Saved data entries
________________________________________

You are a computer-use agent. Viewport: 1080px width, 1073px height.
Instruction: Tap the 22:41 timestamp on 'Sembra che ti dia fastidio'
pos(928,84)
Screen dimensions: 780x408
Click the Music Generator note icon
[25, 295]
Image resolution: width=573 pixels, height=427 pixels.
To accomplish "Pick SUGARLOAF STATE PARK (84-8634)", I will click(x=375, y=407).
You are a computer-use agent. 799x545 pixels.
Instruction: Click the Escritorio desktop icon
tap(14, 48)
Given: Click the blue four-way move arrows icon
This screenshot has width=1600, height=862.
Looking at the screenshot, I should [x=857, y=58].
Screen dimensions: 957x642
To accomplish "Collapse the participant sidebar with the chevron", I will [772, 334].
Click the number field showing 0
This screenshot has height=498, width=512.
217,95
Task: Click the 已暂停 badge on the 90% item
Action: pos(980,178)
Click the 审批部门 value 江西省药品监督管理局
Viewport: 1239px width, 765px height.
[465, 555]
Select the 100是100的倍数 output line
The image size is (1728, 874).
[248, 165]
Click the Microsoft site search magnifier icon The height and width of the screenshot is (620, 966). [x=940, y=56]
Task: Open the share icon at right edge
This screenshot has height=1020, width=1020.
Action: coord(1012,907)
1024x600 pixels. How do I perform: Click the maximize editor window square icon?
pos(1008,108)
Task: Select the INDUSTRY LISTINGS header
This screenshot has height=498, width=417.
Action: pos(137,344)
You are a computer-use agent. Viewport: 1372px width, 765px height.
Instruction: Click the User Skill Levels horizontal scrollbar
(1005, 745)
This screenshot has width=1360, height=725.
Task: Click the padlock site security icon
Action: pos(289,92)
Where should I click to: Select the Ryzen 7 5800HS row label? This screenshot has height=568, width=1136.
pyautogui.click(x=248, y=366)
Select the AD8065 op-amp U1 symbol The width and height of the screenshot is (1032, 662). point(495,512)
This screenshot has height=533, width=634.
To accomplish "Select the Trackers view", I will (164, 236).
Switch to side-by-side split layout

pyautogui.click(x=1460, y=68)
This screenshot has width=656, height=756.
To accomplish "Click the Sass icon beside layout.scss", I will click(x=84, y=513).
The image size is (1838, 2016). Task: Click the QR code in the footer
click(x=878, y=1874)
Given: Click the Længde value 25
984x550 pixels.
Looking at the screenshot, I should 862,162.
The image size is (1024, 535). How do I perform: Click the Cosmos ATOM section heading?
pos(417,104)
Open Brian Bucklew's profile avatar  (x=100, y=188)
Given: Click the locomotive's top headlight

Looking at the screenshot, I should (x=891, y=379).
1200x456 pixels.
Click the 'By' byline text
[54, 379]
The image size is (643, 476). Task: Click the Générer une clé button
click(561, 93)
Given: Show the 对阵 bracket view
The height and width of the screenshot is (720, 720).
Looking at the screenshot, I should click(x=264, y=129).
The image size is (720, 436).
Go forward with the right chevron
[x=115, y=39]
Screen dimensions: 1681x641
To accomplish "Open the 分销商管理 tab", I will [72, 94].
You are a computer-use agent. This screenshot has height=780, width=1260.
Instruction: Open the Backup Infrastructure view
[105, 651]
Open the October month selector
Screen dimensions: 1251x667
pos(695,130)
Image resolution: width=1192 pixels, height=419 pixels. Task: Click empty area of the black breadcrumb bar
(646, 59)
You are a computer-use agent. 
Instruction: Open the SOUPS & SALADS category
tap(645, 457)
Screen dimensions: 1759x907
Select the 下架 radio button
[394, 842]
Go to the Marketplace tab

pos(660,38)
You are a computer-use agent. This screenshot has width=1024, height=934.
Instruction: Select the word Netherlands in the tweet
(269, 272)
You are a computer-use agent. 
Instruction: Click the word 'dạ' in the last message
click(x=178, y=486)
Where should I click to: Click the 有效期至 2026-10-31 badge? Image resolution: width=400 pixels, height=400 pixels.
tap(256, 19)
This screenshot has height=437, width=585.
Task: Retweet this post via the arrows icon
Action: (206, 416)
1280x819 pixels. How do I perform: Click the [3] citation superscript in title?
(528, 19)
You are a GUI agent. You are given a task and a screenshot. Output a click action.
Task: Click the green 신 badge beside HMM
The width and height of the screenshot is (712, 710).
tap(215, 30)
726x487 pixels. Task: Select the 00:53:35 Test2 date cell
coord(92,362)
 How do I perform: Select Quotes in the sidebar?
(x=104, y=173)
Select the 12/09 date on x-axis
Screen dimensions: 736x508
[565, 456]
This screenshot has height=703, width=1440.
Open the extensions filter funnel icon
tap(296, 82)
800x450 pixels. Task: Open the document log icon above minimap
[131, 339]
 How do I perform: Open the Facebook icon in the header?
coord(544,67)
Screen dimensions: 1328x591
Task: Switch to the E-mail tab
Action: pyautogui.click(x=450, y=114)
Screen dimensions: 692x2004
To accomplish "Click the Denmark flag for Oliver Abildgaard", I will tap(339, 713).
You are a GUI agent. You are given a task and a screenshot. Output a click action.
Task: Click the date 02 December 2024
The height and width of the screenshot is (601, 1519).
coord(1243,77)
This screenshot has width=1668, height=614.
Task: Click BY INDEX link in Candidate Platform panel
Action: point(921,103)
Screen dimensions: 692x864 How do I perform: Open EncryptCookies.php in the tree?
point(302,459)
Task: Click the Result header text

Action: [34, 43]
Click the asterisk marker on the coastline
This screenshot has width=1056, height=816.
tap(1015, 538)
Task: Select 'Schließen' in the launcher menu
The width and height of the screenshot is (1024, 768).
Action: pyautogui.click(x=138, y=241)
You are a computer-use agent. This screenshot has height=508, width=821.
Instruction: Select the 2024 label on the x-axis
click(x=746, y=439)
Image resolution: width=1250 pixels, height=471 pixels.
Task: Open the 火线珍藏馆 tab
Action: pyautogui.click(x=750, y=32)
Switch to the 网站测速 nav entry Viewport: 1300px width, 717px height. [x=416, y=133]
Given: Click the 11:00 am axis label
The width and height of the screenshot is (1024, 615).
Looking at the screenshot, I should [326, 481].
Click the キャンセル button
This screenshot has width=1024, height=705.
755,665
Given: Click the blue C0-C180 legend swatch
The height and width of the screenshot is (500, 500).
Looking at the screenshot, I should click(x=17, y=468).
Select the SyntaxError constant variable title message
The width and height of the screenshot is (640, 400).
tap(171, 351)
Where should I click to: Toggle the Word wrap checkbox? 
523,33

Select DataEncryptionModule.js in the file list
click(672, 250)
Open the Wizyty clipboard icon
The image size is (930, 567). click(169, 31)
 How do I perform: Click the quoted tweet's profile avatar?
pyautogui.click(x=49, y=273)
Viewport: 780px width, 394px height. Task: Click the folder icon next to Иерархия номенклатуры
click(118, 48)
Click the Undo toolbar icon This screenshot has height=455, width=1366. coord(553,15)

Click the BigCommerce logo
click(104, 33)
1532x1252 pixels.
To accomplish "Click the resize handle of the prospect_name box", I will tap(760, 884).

________________________________________

TASK GOAL:
Within the data above, the lines from the one with "Task: Select 'Schließen' in the launcher menu" to the one with "has height=508, width=821." must be repeated exactly; no other line belongs in the answer.

OUTPUT FOR THIS TASK:
Task: Select 'Schließen' in the launcher menu
The width and height of the screenshot is (1024, 768).
Action: pyautogui.click(x=138, y=241)
You are a computer-use agent. This screenshot has height=508, width=821.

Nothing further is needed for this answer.